Records provided:

· · ·

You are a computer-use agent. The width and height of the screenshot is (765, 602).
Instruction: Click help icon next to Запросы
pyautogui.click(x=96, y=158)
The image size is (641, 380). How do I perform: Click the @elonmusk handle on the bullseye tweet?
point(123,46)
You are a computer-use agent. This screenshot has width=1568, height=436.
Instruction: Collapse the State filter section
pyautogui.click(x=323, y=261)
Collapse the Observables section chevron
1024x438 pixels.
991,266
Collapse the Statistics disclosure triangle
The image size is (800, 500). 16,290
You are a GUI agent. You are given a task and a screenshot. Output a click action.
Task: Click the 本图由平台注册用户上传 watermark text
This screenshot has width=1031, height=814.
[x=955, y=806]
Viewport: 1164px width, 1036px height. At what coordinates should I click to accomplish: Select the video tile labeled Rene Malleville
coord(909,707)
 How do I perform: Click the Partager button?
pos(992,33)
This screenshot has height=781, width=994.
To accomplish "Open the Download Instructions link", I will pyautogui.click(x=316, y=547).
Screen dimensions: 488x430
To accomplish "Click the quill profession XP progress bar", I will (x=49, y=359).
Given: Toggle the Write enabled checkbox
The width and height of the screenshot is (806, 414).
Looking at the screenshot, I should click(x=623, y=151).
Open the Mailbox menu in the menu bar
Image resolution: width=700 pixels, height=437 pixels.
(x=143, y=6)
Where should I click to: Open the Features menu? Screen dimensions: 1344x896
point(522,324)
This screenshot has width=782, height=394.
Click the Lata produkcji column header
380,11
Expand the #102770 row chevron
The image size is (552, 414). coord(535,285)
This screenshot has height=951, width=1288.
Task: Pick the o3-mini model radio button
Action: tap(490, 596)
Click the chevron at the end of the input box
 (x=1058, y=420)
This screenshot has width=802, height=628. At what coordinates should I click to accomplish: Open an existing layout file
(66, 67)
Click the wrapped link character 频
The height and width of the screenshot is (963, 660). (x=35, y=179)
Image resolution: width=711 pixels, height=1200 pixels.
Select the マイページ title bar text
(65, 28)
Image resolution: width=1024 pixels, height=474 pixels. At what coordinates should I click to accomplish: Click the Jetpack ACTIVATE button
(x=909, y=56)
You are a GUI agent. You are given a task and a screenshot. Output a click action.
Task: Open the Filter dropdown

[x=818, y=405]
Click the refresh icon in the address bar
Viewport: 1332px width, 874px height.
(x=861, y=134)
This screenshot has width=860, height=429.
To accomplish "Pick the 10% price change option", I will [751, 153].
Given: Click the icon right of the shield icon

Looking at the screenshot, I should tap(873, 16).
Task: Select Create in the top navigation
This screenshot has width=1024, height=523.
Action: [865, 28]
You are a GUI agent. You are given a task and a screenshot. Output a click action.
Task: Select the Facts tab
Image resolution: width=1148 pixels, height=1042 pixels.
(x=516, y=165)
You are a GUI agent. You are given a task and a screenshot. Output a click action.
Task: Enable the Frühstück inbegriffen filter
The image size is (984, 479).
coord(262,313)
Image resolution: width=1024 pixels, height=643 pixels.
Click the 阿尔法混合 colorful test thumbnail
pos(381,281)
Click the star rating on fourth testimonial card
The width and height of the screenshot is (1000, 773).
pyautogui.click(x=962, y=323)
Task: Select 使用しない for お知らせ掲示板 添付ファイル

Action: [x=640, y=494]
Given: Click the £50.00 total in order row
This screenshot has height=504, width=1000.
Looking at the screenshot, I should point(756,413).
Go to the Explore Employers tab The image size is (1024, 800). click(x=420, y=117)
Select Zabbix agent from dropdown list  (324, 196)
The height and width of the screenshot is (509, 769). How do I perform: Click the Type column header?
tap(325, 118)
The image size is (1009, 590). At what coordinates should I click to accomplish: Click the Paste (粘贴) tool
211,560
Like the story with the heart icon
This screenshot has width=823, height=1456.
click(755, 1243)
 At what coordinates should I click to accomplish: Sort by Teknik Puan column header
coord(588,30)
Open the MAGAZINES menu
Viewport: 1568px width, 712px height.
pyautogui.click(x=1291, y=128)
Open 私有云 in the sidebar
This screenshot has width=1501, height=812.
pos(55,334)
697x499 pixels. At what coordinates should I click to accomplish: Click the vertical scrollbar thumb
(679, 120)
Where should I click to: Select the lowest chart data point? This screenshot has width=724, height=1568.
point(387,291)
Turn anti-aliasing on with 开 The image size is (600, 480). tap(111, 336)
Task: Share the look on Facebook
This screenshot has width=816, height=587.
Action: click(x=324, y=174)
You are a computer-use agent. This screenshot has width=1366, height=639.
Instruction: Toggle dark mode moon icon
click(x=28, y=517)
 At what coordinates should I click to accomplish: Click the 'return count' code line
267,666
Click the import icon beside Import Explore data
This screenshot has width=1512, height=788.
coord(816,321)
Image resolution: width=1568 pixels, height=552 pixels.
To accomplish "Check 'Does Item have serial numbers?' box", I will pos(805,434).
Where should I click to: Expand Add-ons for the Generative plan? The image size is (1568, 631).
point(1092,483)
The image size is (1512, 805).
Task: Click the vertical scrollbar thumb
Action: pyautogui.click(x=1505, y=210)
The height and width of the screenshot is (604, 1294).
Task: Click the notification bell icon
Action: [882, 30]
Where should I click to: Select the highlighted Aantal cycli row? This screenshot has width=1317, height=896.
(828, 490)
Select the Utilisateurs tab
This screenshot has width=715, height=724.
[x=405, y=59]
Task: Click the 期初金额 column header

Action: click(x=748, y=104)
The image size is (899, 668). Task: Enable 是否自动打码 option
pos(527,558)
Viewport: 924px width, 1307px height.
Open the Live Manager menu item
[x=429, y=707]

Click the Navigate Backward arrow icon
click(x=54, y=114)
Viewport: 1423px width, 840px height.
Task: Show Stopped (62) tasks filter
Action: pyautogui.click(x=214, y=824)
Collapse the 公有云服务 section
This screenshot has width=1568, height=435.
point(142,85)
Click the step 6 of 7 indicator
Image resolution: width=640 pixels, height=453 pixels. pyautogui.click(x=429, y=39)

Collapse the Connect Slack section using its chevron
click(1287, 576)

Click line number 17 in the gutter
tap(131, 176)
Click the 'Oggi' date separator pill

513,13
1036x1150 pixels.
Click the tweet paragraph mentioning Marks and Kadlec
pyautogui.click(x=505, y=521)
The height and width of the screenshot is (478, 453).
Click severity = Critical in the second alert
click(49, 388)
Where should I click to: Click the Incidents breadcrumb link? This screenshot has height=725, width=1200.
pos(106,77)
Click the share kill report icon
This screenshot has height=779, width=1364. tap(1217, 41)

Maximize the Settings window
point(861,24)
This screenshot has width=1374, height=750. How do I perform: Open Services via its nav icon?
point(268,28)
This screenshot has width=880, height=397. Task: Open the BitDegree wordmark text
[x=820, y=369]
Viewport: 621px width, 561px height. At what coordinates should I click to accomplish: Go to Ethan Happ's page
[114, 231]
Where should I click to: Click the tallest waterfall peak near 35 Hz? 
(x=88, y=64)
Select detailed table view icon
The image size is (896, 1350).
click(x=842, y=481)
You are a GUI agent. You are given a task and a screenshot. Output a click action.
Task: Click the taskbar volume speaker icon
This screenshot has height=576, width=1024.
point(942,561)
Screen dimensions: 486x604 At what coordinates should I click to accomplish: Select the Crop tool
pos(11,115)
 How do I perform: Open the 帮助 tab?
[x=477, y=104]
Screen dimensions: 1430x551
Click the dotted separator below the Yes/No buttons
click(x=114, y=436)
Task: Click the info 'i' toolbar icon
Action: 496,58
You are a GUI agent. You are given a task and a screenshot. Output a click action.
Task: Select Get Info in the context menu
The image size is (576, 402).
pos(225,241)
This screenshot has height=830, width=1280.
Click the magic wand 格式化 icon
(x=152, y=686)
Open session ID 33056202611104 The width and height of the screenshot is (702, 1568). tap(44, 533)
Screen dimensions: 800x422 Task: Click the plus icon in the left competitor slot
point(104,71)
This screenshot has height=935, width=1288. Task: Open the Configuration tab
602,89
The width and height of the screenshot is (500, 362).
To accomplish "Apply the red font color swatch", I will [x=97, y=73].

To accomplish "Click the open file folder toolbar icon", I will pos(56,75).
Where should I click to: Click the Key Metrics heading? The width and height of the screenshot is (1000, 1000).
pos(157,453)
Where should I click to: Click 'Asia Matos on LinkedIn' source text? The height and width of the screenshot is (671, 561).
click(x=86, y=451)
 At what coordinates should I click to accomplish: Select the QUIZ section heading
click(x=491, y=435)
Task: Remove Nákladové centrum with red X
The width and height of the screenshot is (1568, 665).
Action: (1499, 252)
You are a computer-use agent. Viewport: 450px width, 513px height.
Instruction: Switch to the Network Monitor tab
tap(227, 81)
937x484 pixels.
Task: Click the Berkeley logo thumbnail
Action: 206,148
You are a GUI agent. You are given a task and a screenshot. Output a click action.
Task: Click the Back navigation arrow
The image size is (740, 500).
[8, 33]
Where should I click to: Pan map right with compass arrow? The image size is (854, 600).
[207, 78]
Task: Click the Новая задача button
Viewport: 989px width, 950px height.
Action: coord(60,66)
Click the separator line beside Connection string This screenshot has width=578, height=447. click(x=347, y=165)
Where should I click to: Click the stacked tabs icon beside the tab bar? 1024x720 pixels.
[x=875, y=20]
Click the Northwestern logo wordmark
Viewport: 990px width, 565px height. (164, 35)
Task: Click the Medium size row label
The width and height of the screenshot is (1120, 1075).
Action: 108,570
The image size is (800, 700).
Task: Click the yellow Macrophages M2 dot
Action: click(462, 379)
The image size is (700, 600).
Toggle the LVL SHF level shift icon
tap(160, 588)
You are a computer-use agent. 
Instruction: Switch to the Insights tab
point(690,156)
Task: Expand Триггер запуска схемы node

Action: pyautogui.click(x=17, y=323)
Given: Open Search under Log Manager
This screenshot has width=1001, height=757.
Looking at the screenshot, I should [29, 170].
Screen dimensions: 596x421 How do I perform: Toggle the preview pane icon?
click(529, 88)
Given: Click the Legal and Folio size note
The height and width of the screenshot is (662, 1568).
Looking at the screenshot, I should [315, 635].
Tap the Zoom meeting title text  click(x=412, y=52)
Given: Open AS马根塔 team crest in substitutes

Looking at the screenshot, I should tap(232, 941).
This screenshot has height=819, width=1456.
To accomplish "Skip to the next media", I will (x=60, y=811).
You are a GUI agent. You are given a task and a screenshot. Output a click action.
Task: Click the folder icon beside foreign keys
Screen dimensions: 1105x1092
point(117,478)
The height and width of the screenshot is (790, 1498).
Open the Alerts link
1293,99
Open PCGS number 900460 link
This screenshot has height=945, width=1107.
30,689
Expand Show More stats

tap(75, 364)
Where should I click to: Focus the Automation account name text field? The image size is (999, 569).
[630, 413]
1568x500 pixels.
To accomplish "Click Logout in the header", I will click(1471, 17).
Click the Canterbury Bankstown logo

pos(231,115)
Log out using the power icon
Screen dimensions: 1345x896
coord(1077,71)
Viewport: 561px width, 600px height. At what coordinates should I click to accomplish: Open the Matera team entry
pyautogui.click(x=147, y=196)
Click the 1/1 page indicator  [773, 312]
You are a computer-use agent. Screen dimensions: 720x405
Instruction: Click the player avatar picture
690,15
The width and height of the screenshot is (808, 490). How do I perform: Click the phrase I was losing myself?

· · ·

Problem: All that is wanted is the stretch of lines above from the one containing "The width and height of the screenshot is (500, 362)." through the one containing "You are a computer-use agent. Viewport: 450px", duplicated exactly.

Expected answer:
The width and height of the screenshot is (500, 362).
To accomplish "Apply the red font color swatch", I will [x=97, y=73].

To accomplish "Click the open file folder toolbar icon", I will pos(56,75).
Where should I click to: Click the Key Metrics heading? The width and height of the screenshot is (1000, 1000).
pos(157,453)
Where should I click to: Click 'Asia Matos on LinkedIn' source text? The height and width of the screenshot is (671, 561).
click(x=86, y=451)
 At what coordinates should I click to accomplish: Select the QUIZ section heading
click(x=491, y=435)
Task: Remove Nákladové centrum with red X
The width and height of the screenshot is (1568, 665).
Action: (1499, 252)
You are a computer-use agent. Viewport: 450px width, 513px height.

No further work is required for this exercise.